> **Exercise text**:

If it’s true that Rep. P. Eric Turner privately lobbied to kill a bill that would have hurt his son’s business, the Hamilton County Republican should be ashamed. But the shame should extend beyond the House speaker pro tem. The entire General Assembly – particularly its GOP super-majority – is tarnished by the clear appearance of backroom dealing and compromised ethics.
The Associated Press reports that Turner lobbied to kill Senate Bill 173, a moratorium on new nursing home beds. Turner’s son is chairman and CEO of Mainstreet Property Group, a Carmel-based developer of upscale nursing homes. His daughter, Jessaca Turner Stults, lobbies for the company, which the legislator co-founded.
Zeke Turner told the House Ways and Means Committee that the moratorium threatened two dozen skilled nursing properties his company planned to build over the next three years.
If those can’t be done in Indiana, then we’ll just go elsewhere, he said.
P. Eric Turner did not cast a vote in the Ways and Means Committee or in the full House, where the bill passed by a 55-40 vote. It was at a private caucus meeting where the lawmaker spoke passionately against the moratorium, reportedly arguing that nursing home development creates jobs and economic development.
Yes, new developments benefit construction workers and create jobs for nurses, aides and others. But Indiana has about 13,000 unoccupied nursing home beds. When new high-end nursing homes open, they draw wealthier patients away and leave Medicaid recipients in older facilities. Free-market arguments don’t hold true where government regulation is involved.

> **Aim of the exercise**: In the text above about the nursing home bill, turn the paragraph that begins "The Associated Press reports" into a short bulleted list that keeps its main facts.

> **Entries provided**:
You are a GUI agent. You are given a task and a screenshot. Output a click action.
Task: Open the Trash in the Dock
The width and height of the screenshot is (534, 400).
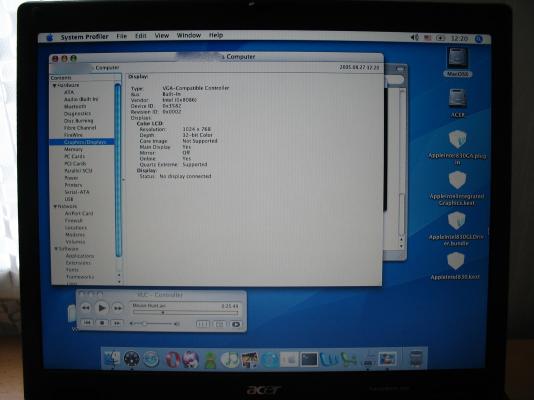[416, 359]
---
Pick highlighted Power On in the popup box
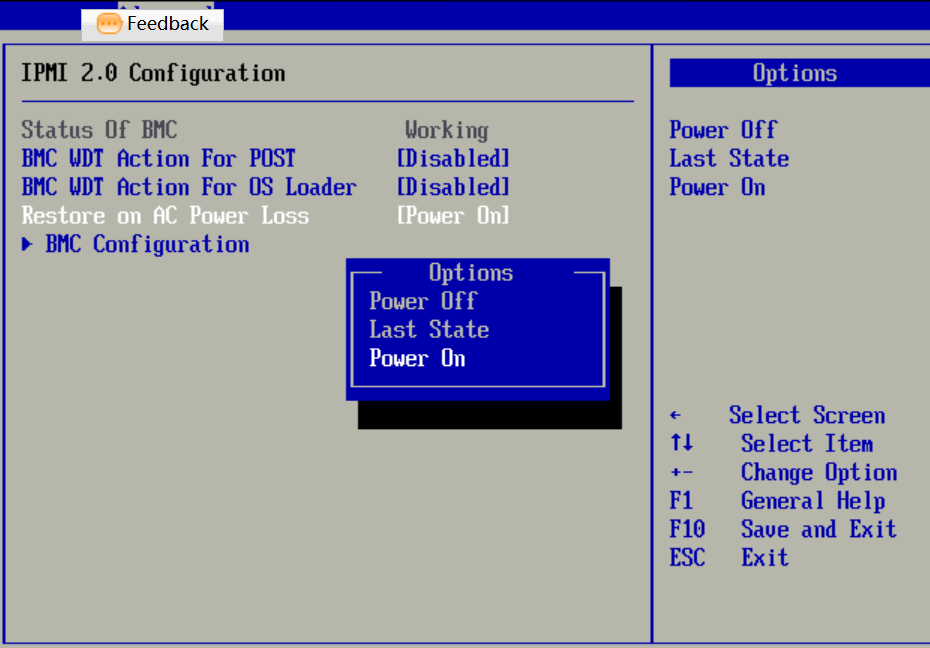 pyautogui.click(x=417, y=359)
--
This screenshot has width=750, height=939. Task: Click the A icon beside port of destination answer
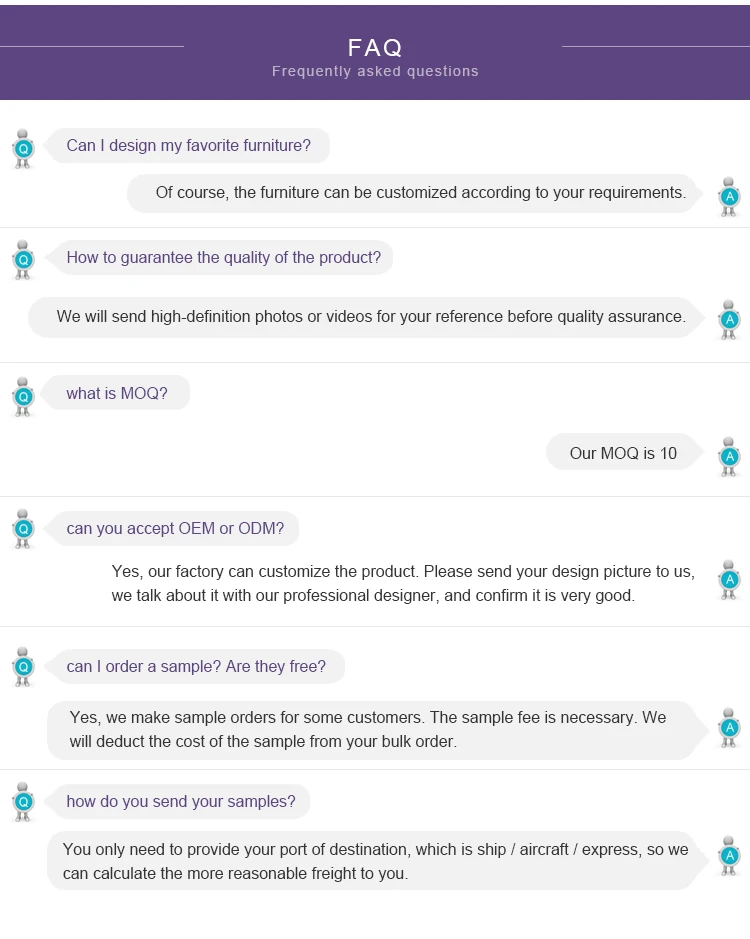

> **Task result**:
- The Associated Press reports that Turner lobbied to kill Senate Bill 173, a moratorium on new nursing home beds.
- Turner's son is chairman and CEO of Mainstreet Property Group, a Carmel-based developer of upscale nursing homes.
- Turner co-founded the company, and his daughter, Jessaca Turner Stults, lobbies for it.